Extracted records
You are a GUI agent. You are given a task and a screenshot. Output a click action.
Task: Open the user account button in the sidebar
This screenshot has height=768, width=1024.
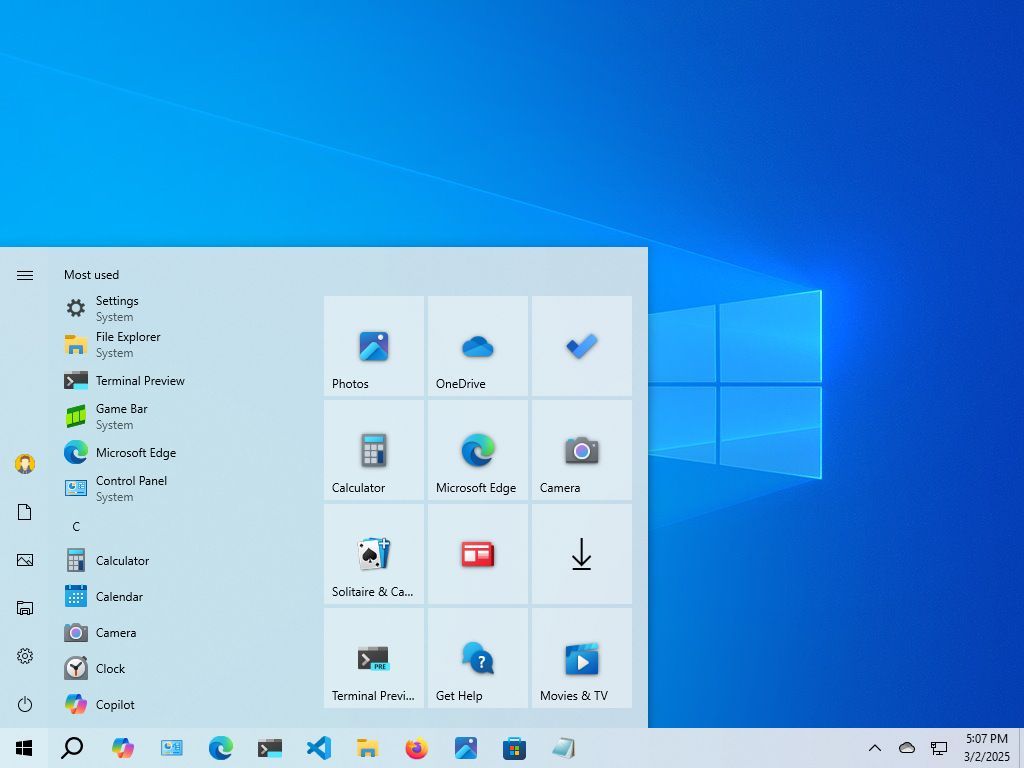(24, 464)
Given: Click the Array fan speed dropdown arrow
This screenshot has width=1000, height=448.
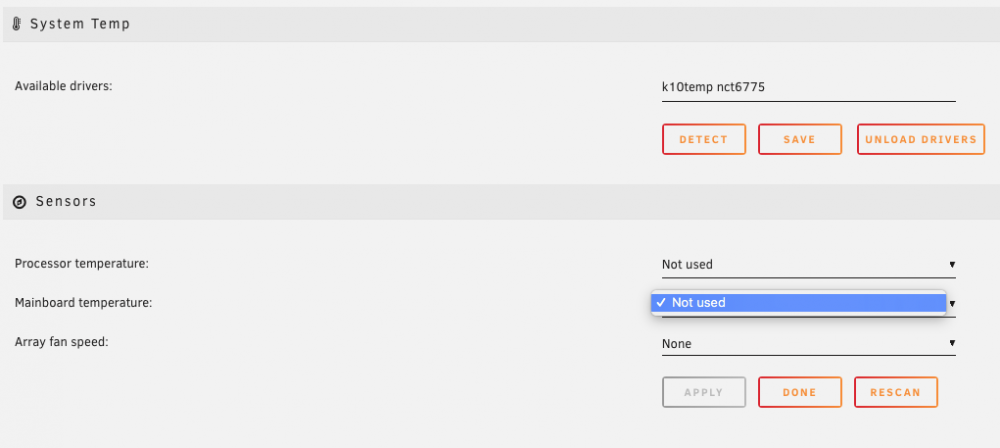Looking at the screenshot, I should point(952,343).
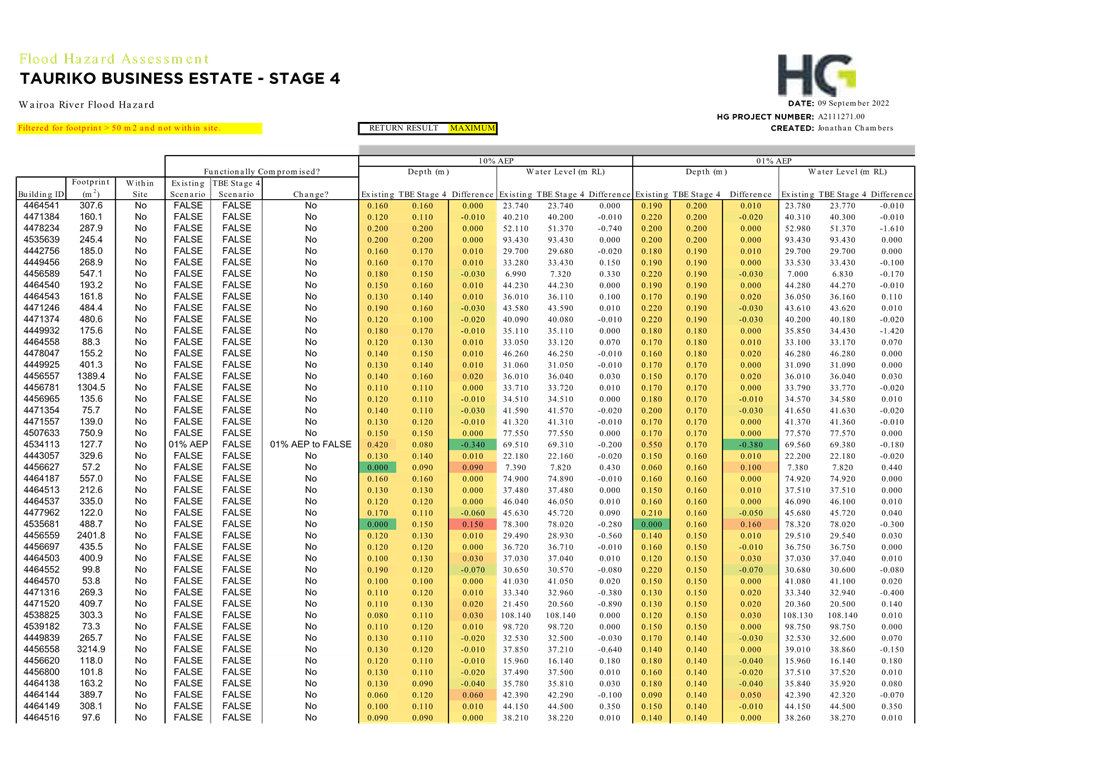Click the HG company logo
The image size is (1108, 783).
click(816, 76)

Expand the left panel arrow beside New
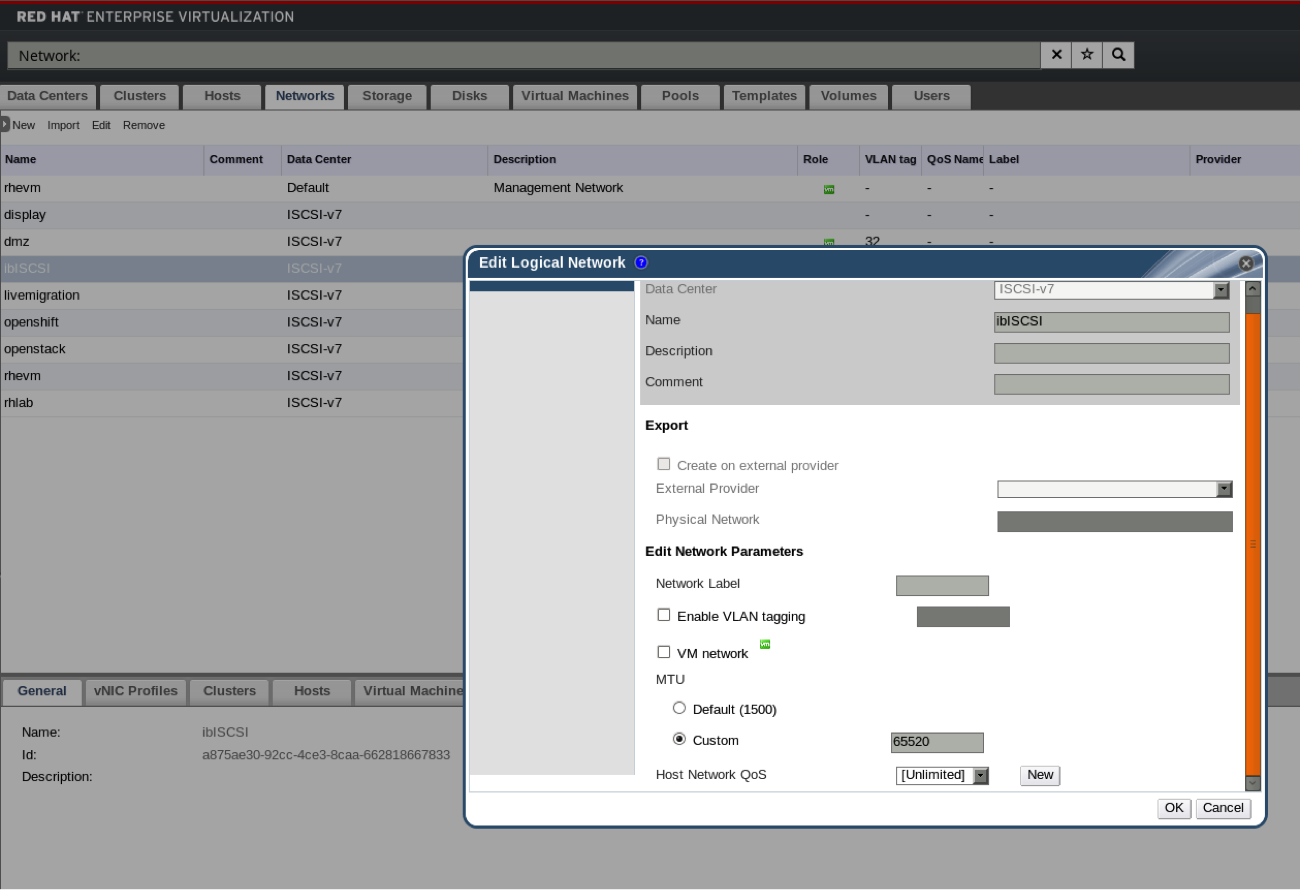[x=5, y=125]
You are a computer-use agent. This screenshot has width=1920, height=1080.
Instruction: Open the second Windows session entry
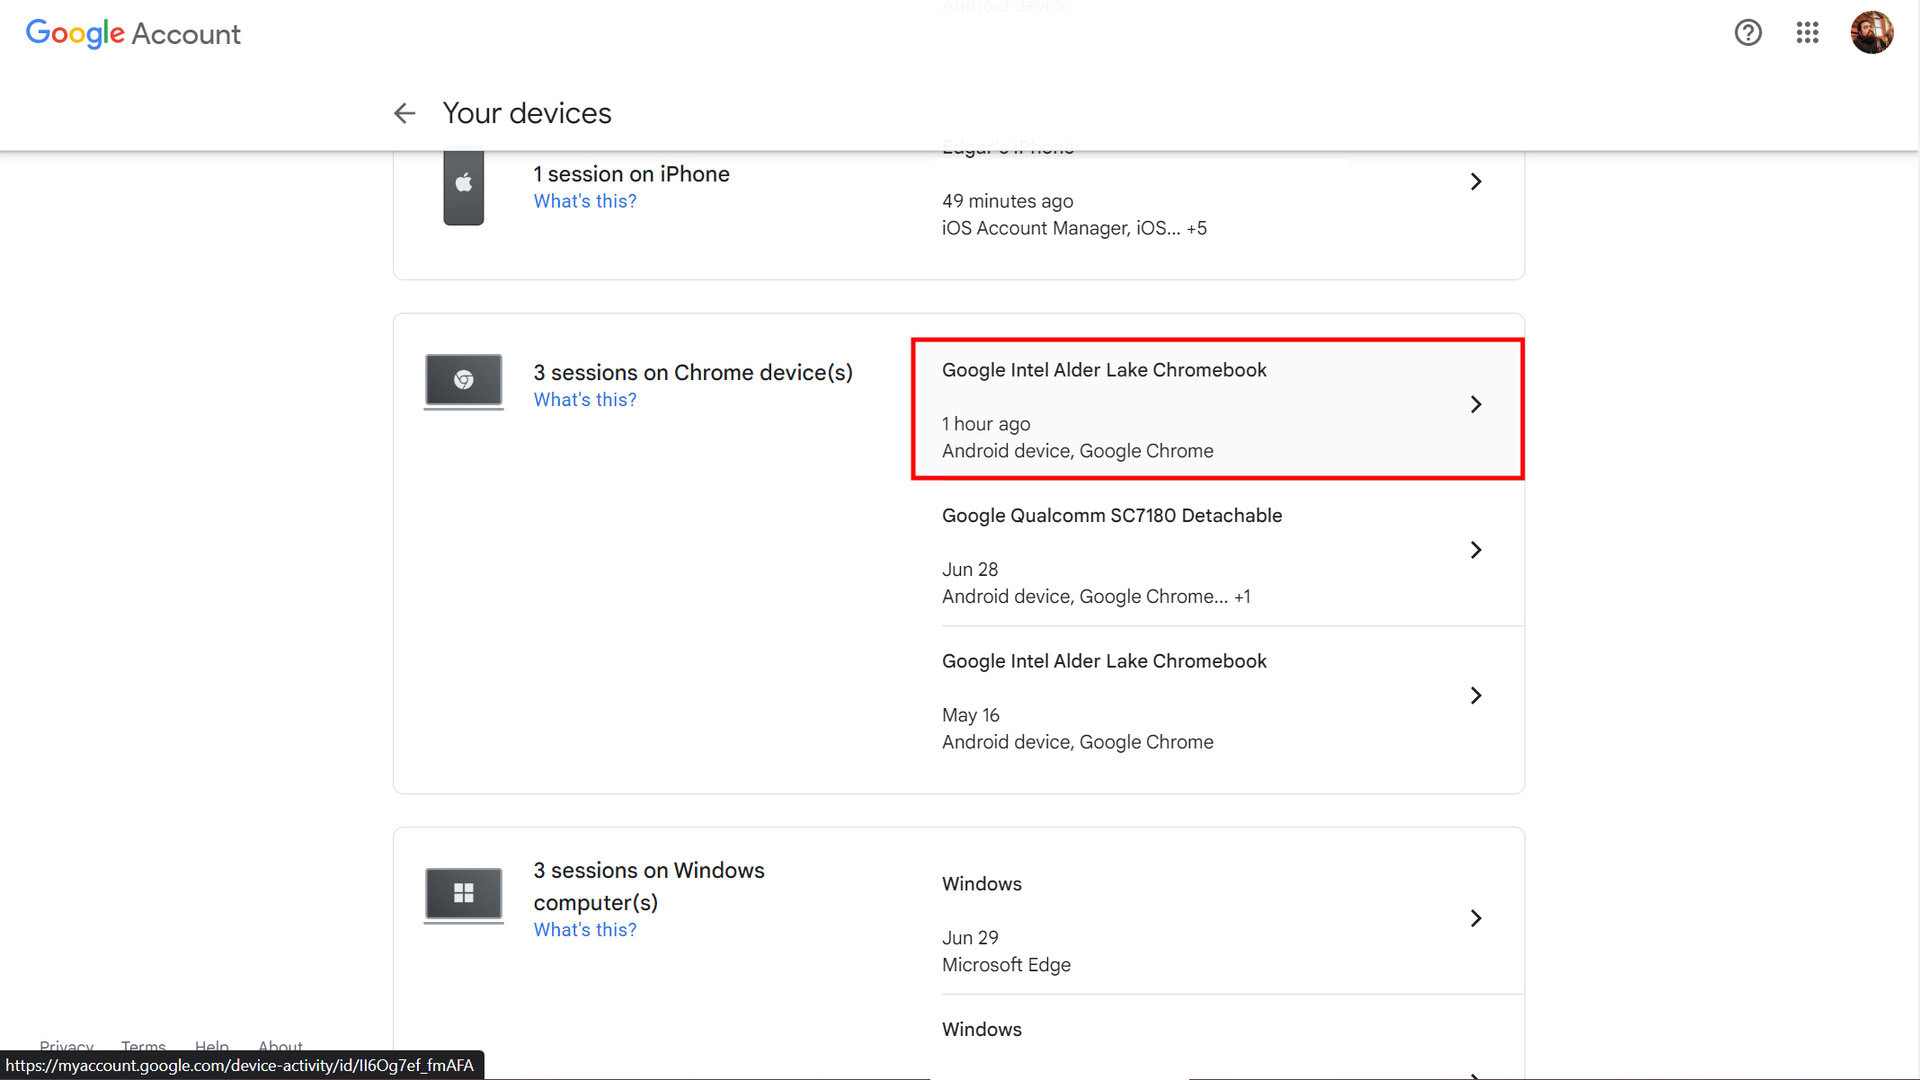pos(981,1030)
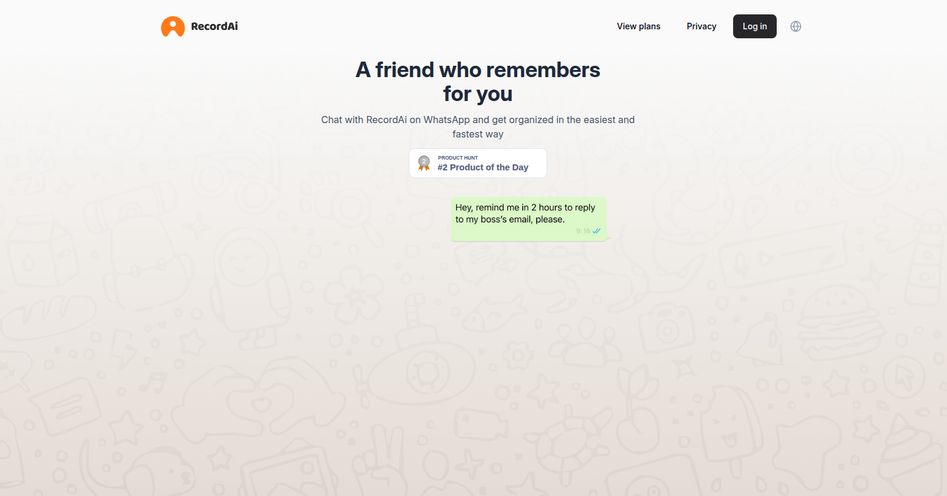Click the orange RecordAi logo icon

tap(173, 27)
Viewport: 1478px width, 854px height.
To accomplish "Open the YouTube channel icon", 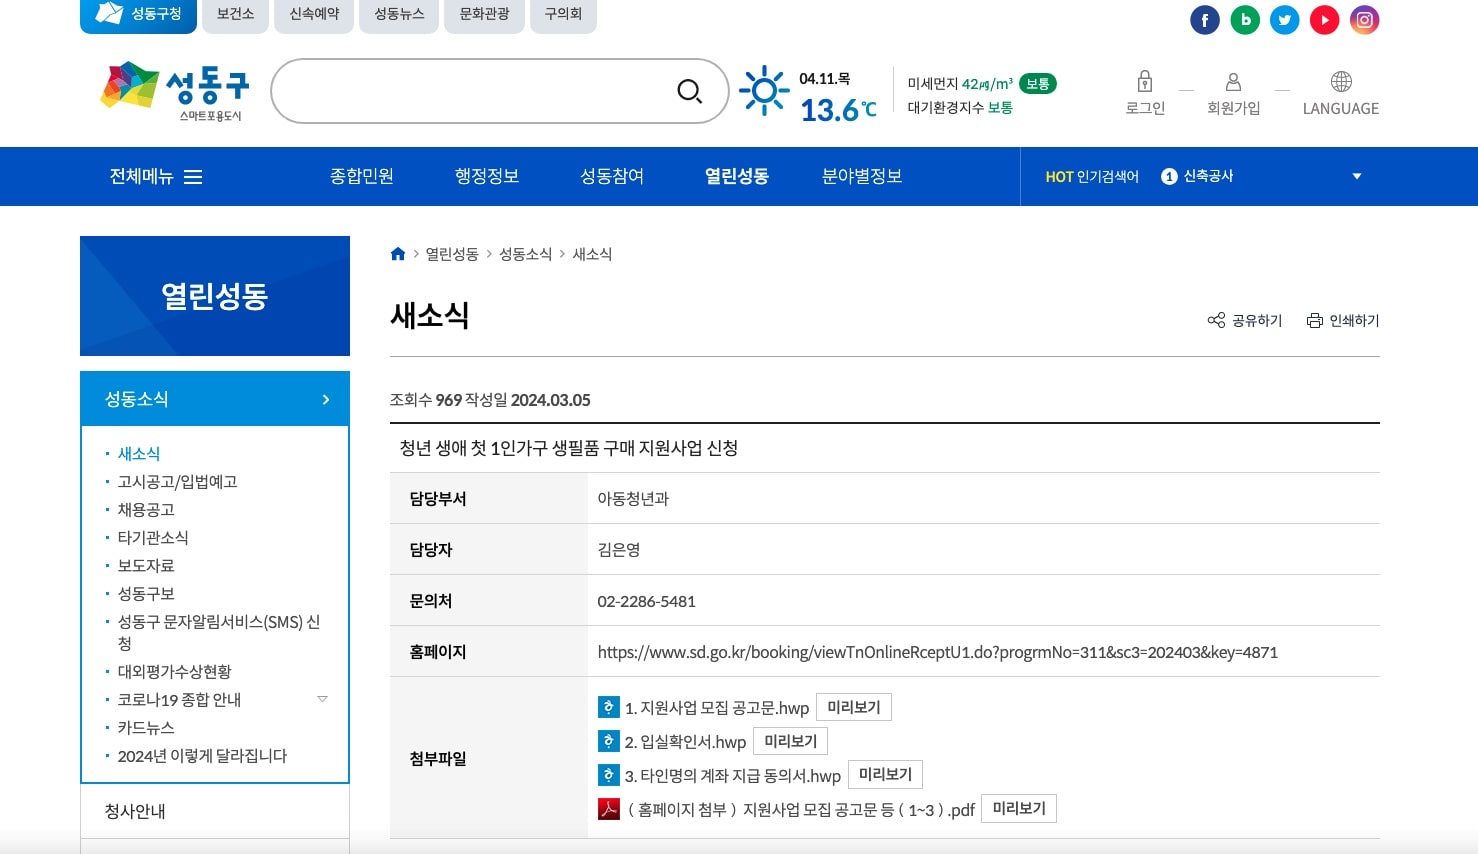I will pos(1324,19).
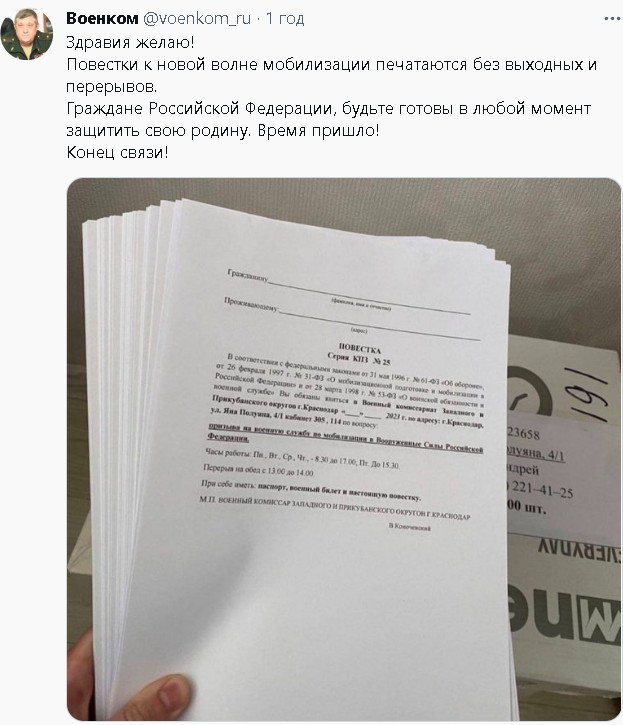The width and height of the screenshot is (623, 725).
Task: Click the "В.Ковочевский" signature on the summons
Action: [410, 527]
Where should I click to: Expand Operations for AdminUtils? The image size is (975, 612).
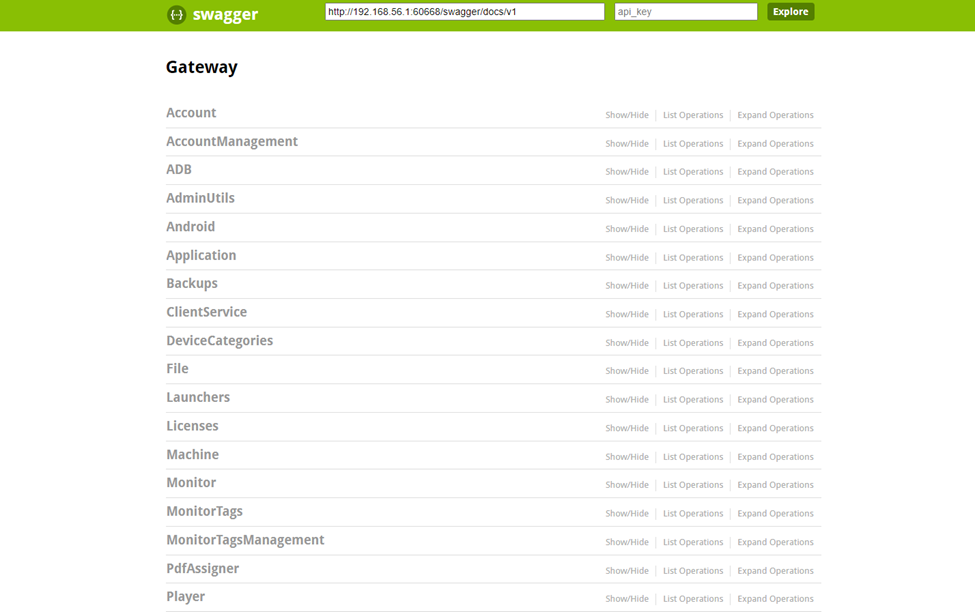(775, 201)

Task instructions >>
Could you set down the lines verbatim, starting with the very first line and stopping after the line that contains "click(816, 76)"? Leave the pictures out.

Exercise output >>
You are a GUI agent. You are given a task and a screenshot. Output a click action.
Task: Open the user account button in the sidebar
This screenshot has height=768, width=1024.
(24, 464)
Given: Click the Array fan speed dropdown arrow
This screenshot has width=1000, height=448.
Looking at the screenshot, I should point(952,343).
Click the HG company logo
The image size is (1108, 783).
click(816, 76)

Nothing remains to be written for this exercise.